A former Trump aide who testified before special counsel Robert Mueller’s grand jury on Friday says he does not view the Russia probe as a “witch hunt,” though he also does not believe the investigation leads to President Donald Trump.

Sam Nunberg offered the assessment in an interview with ABC News following his six-hour testimony before the grand jury, which convened in Washington, D.C.

The interview was much tamer than a series of media appearances that Nunberg made earlier this week in which he threatened to defy Mueller’s subpoena by skipping the grand jury testimony.

Also WATCH: Sam Nunberg dares Feds to arrest him in insane interview

“No, I don’t think it’s a witch hunt,” he told ABC News after his grand jury appearance.

“There’s a lot there there, and that’s a sad truth,” he said, adding: “I don’t believe it leads to the president.”

Nunberg, who was fired from the Trump campaign in August 2015, gave mixed signals earlier this week on whether he believes that Trump or anyone with the campaign is in legal jeopardy. (RELATED: Sam Nunberg Appears Before Mueller Grand Jury)

He told The Daily Caller News Foundation and other media outlets earlier this week that he believed Mueller has something “bad” on Trump related to his business activities. That takeaway was based on questions that Mueller’s investigators asked Nunberg in an interview in February.

Mueller subpoenaed Nunberg earlier this month for communication records with Trump and nine campaign advisers.

Nunberg said in interviews on Monday that he decided to flout Mueller’s subpoena after he started conducting the search of his emails.

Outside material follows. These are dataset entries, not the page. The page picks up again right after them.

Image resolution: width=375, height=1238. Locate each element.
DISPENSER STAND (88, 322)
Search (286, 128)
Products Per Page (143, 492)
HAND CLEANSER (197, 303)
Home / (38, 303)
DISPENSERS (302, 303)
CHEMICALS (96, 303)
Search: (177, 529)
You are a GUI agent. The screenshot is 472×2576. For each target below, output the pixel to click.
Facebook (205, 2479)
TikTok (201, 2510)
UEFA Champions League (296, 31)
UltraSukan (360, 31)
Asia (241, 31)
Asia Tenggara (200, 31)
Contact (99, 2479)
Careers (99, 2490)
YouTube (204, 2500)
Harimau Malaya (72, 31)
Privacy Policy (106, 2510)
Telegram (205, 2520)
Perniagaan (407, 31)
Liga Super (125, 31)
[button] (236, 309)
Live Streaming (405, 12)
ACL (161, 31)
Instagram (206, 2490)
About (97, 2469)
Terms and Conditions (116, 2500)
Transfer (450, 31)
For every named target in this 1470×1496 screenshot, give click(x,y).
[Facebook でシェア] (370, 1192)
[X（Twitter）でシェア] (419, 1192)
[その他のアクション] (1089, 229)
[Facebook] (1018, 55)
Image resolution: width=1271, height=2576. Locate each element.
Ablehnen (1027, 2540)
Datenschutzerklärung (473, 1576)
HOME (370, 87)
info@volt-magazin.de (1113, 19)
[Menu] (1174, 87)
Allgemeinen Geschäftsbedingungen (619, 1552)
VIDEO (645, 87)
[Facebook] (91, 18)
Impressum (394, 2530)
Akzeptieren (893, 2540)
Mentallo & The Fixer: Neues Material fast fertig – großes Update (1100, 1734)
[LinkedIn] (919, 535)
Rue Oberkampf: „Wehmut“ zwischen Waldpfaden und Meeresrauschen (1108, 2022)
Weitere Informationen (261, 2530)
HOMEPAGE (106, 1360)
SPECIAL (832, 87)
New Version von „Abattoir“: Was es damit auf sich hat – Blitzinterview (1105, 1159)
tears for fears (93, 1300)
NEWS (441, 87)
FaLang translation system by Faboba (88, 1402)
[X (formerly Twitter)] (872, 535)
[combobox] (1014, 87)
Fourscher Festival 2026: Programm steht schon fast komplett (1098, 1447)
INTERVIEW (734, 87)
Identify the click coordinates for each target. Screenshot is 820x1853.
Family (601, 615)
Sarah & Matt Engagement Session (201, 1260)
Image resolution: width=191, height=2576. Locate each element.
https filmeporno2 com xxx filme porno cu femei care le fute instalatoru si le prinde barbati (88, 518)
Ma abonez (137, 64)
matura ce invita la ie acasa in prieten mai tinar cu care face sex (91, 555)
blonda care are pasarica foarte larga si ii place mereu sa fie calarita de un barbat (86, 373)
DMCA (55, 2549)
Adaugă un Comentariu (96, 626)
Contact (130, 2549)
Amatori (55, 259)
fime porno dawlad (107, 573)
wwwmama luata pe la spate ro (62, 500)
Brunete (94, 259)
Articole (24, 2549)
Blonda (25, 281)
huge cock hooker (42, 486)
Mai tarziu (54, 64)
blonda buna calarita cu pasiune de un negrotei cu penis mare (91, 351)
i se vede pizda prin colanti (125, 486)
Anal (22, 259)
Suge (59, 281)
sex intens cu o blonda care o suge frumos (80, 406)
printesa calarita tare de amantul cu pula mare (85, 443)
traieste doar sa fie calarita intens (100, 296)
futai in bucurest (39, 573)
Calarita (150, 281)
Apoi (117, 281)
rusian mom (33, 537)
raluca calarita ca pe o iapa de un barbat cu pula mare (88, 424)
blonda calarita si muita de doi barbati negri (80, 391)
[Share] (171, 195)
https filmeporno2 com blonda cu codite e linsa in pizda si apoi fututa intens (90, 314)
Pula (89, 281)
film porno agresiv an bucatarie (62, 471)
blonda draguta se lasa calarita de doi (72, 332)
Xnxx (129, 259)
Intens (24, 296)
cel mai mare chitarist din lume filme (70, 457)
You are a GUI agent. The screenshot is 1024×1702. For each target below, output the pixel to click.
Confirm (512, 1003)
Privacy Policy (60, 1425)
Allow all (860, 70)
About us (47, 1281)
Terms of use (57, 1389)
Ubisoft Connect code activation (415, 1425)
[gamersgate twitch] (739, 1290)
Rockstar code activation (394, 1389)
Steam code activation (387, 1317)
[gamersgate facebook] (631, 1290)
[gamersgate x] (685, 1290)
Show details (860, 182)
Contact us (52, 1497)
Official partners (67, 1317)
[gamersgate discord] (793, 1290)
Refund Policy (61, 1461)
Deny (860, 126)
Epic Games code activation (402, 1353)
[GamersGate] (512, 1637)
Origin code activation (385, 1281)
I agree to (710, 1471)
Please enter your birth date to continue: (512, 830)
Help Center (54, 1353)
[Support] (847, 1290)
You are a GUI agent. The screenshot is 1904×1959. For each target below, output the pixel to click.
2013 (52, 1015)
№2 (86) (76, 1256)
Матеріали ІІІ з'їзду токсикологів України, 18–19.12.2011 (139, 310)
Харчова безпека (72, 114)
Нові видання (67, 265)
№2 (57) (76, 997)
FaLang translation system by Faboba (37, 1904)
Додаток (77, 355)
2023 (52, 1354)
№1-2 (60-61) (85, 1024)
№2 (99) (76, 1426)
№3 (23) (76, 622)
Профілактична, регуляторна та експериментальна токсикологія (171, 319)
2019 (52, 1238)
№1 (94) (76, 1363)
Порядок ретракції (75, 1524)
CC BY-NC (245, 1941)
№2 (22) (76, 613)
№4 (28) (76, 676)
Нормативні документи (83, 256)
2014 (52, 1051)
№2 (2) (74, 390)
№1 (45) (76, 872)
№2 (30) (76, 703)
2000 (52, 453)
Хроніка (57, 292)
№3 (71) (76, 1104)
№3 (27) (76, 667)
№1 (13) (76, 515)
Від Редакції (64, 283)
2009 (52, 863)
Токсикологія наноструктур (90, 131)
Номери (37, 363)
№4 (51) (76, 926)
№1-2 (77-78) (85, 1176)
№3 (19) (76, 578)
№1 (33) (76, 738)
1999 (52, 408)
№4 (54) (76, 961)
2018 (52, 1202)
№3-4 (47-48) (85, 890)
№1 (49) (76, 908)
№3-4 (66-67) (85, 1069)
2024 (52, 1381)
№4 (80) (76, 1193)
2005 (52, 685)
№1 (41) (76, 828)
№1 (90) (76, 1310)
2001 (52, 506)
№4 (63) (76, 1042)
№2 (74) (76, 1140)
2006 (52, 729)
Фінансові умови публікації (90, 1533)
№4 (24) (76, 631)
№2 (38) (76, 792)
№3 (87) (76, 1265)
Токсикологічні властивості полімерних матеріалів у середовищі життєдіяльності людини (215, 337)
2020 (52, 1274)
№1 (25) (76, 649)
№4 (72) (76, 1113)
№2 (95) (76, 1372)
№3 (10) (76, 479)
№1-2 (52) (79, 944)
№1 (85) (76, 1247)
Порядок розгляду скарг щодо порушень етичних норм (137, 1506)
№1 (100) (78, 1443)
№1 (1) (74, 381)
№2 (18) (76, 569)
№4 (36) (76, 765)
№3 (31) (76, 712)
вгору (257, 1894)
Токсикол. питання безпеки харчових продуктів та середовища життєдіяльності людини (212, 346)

He denied his emails contained damning revelations, but said he did not believe it was fair that he was being forced to provide his records to investigators.

Nunberg sang a different tune in the ABC News interview.

“I was going to always comply with arriving today,” he said. “I’m an attorney. That’s the first thing. And this is my duty as an American to do that.”

Nunberg, who began working for Trump in 2011, did tell ABC News that he is “very worried” about Roger Stone, a political operative who Nunberg describes as his mentor.

“He’s certainly at least the subject of this investigation, in the very least he’s a subject,” said Nunberg.

If Stone is a subject of the investigation, it is likely because of contacts he had during the 2016 campaign with WikiLeaks and Guccifer 2.0, the websites that released emails stolen from former Secretary of State Hillary Clinton’s campaign and the Democratic National Committee.

Stone has denied colluding with Russians or of having advance knowledge of the email hacks.